Put together a sage kit with a smudge wand and some matches as a housewarming present. Include a card to come over and perform the smudging ritual at the new home to rid it of unwanted energy and toxic energy and remove the bad energy and bad vibes from the new home. You can also purchase a smudge stick at amazon.
Sage makes a great addition to your garden. Growing sage will help attract bees, butterflies, and hummingbirds to your garden. This will help attract vital pollinators to your garden.

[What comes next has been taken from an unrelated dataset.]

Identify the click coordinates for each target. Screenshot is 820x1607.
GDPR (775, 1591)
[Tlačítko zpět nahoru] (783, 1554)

Sage is great for adding a light calming fragrance to your home. Simmering sage and lemon slices in water on the stovetop is a great way to enjoy this fresh herb to help make your home smell great. This stovetop potpourri smells much better than burning sage to many (most) people making for a more relaxed atmosphere.
Sage’s similarity to mint and eucalyptus does not end with tea. It is also a great way to clear your sinuses. Add sage to herbal steam to clear your sinuses and make it easier to breathe.
Sage has antimicrobial properties making it a great option for natural cleaning. Insuring your cleaning vinegar with sage is a great way to make a natural germ-killing cleaner perfect for cleaning your kitchen and bathroom without chemicals.
Note: None of this is meant as medical advice. I am not a doctor and do not play one on the internet. Please consult a physician if you have any questions about using essential oils so your doctor can better explain to you the benefits, possible side effects, and any warnings about essential oils.